» **Problem to work on**
Leave the images out, and copy each of the records below exactly.

%%

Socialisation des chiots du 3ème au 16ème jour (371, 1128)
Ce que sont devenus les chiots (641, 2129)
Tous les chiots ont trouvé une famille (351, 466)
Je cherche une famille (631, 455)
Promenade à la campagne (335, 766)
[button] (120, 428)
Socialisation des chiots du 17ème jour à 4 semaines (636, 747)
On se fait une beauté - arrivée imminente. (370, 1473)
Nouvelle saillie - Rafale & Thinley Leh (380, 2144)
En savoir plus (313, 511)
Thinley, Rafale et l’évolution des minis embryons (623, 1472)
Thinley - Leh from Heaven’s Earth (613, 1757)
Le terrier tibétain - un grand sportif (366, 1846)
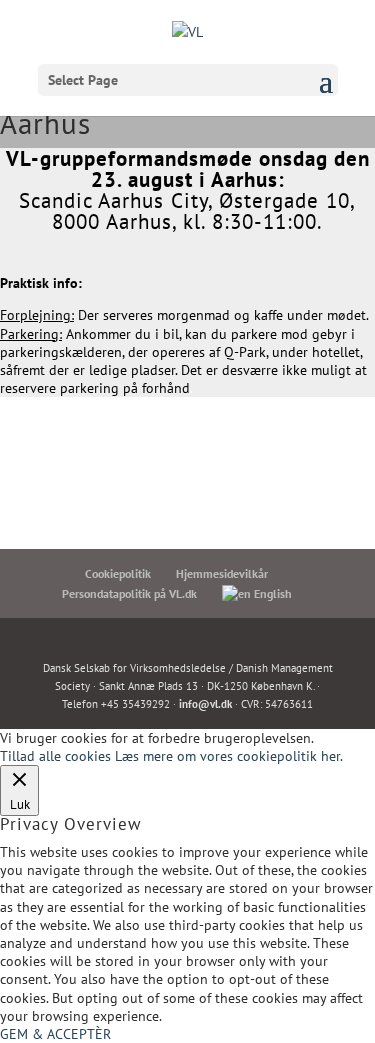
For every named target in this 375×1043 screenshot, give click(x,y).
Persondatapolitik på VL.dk (129, 593)
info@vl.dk (205, 704)
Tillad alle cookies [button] (55, 756)
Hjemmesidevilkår (222, 573)
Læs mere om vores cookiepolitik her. (229, 756)
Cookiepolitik (118, 573)
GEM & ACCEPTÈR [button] (55, 1034)
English (271, 593)
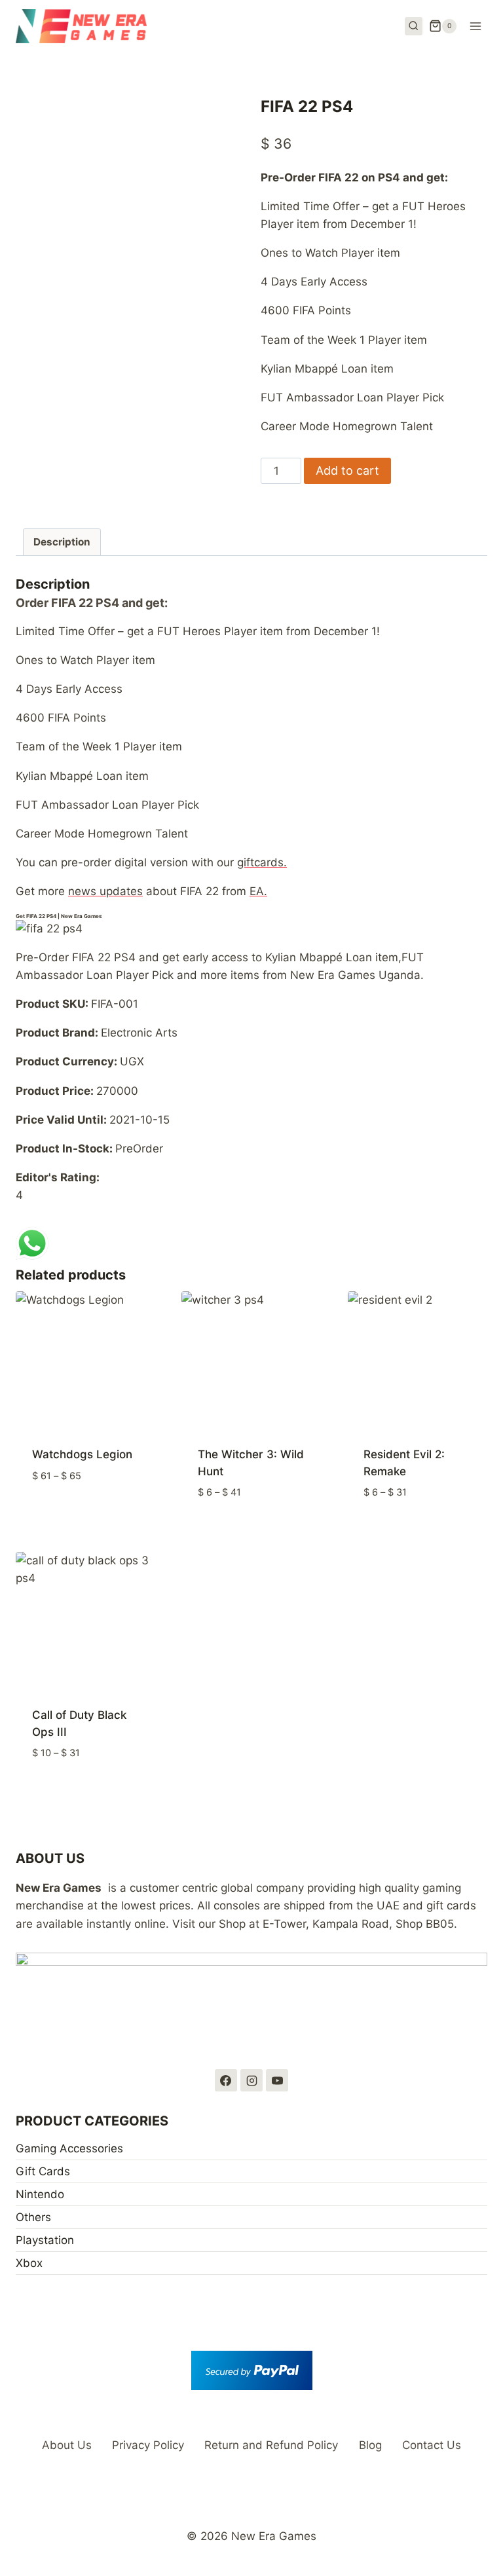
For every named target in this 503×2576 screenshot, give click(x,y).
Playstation (45, 2240)
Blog (370, 2445)
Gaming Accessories (69, 2148)
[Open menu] (475, 26)
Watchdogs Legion (82, 1454)
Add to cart (347, 470)
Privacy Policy (148, 2445)
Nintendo (40, 2194)
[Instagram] (251, 2080)
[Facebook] (226, 2080)
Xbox (29, 2263)
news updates (105, 891)
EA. (258, 891)
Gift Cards (43, 2171)
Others (33, 2217)
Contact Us (431, 2445)
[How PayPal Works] (251, 2370)
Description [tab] (61, 542)
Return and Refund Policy (271, 2445)
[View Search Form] (414, 26)
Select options (85, 1515)
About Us (67, 2445)
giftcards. (262, 862)
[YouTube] (277, 2080)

%%

» **Exercise output**
Socialisation des chiots du 3ème au 16ème jour (371, 1128)
Ce que sont devenus les chiots (641, 2129)
Tous les chiots ont trouvé une famille (351, 466)
Je cherche une famille (631, 455)
Promenade à la campagne (335, 766)
[button] (120, 428)
Socialisation des chiots du 17ème jour à 4 semaines (636, 747)
On se fait une beauté - arrivée imminente. (370, 1473)
Nouvelle saillie - Rafale & Thinley Leh (380, 2144)
En savoir plus (313, 511)
Thinley, Rafale et l’évolution des minis embryons (623, 1472)
Thinley - Leh from Heaven’s Earth (613, 1757)
Le terrier tibétain - un grand sportif (366, 1846)
For every named target in this 375×1043 screenshot, give click(x,y).
Persondatapolitik på VL.dk (129, 593)
info@vl.dk (205, 704)
Tillad alle cookies [button] (55, 756)
Hjemmesidevilkår (222, 573)
Læs mere om vores cookiepolitik her. (229, 756)
Cookiepolitik (118, 573)
GEM & ACCEPTÈR [button] (55, 1034)
English (271, 593)
For every named target in this 503×2576 screenshot, give click(x,y).
Playstation (45, 2240)
Blog (370, 2445)
Gaming Accessories (69, 2148)
[Open menu] (475, 26)
Watchdogs Legion (82, 1454)
Add to cart (347, 470)
Privacy Policy (148, 2445)
Nintendo (40, 2194)
[Instagram] (251, 2080)
[Facebook] (226, 2080)
Xbox (29, 2263)
news updates (105, 891)
EA. (258, 891)
Gift Cards (43, 2171)
Others (33, 2217)
Contact Us (431, 2445)
[How PayPal Works] (251, 2370)
Description [tab] (61, 542)
Return and Refund Policy (271, 2445)
[View Search Form] (414, 26)
Select options (85, 1515)
About Us (67, 2445)
giftcards. (262, 862)
[YouTube] (277, 2080)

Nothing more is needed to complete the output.